The disrupter has been unveiled at last. Ladies and gentlemen, it’s time to meet the Qualcomm Snapdragon 835.
Right, I know. It doesn’t sound that exciting. And if you take Qualcomm’s claims for this chip and compare them to what it said about previous generation mobile chipsets like the Snapdragon 820, you will see that it using similar language, similar positioning.
And sure enough, the Snapdragon 835 offers tremendous advantages to the smartphones and tablets that will eventually carry this chipset. According to at least one test, it even bests Apple’s own mobile chipset, long held as the performance and power management champ. But that’s not what the Snapdragon 835 is all about, not really. No, this innocuous-sounding upgrade is really about chipping away—yes, pardon the pun—at Intel’s dominance of the portable PC market.
The Snapdragon 835 is smaller and more efficient than Intel’s designs, obviously: It is built with an ultra-thin 10nm manufacturing process at a time when Intel has been stuck at 14nm for three chipset generations. That is, of course, expected given the nature of the devices these two products currently support. But the 835 is also significantly smaller—35 percent smaller, in fact—than its predecessor, the Snapdragon 820. And that is … impressive.
“This pivotal size reduction and efficiency boost allow device manufacturers to design thinner premium-tier consumer devices (smartphones, VR/AR head-mounted displays, IP cameras, tablets, mobile PCs, and more) with larger batteries that run on less power and last longer,” Qualcomm explains. “All told, Snapdragon 835 is engineered to use 25 percent less power than the previous generation, which means huge battery savings.”

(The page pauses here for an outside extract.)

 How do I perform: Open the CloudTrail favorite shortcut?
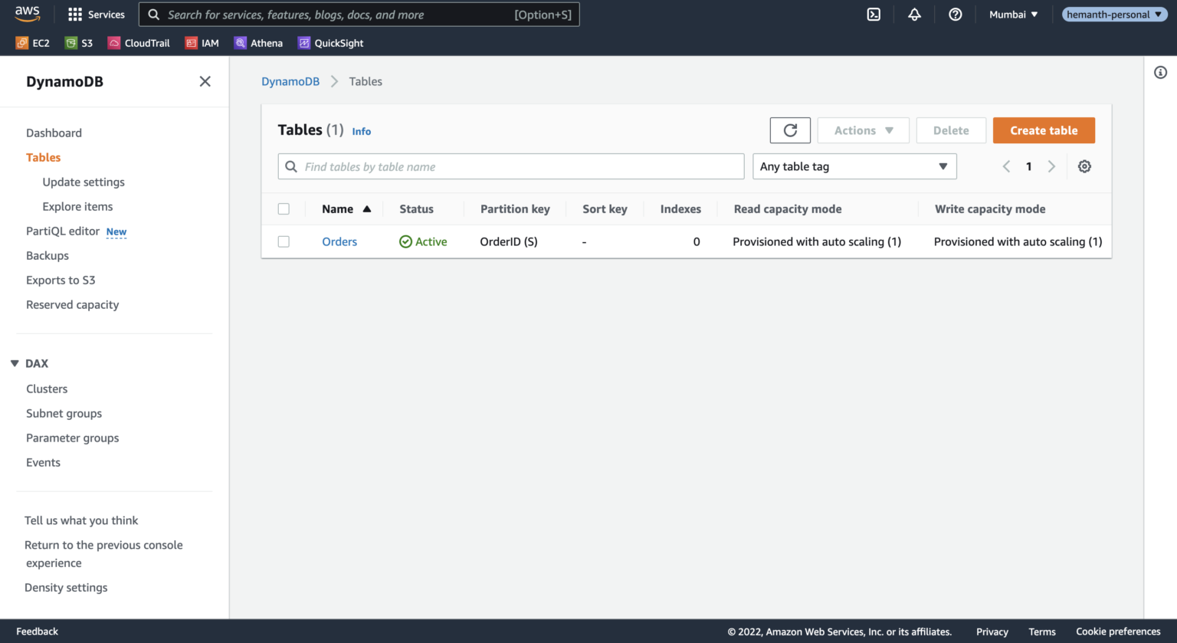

Note that comment about “mobile PCs.” This, to me, is the big news with the Snapdragon 835. This is about Qualcomm positioning itself for the “mobile first, cloud first” world that Microsoft talks about, about pushing into a new market that, quite frankly, has been under-served if not abused by Intel and its inability to make this transition itself.
There are all kinds of things going on with this chipset, which is a “system on a chip” or SoC design like previous Qualcomm/ARM (and Intel) chipsets. The aforementioned battery life improvements. Faster 3D graphic rendering that is aimed at the VR market. 3D positional audio support. Improved support for camera and video performance. And an integrated Snapdragon X16 Gigabit LTE modem, which supports 802.11ad multi-gigabit, and integrated 2×2 11ac MU-MIMO Wi-Fi.
Two of those features—improved battery life and the integrated connectivity functionality—were specifically called out by Microsoft’s Terry Myerson at WinHEC last month when he announced that full Windows 10 would be headed to the Qualcomm Snapdragon 835.
I am excited by this potential future for the PC, and if you consider Microsoft’s half-steps into a 3-in-1-type device with Windows 10 Mobile-based phones and Continuum, you can see why it’s so important for the software giant to get this one right. After all, the 835’s improvements aren’t just for Windows. And we know that it’s only a matter of time before the Android world starts plotting its own 3-in-1 phone designs—that is, phones that can transform into a PC when docked and connected to a keyboard, mouse, and display—and Google adds this support natively to the Android OS.
I’ll be writing on that topic soon. For now, know this: The race is on.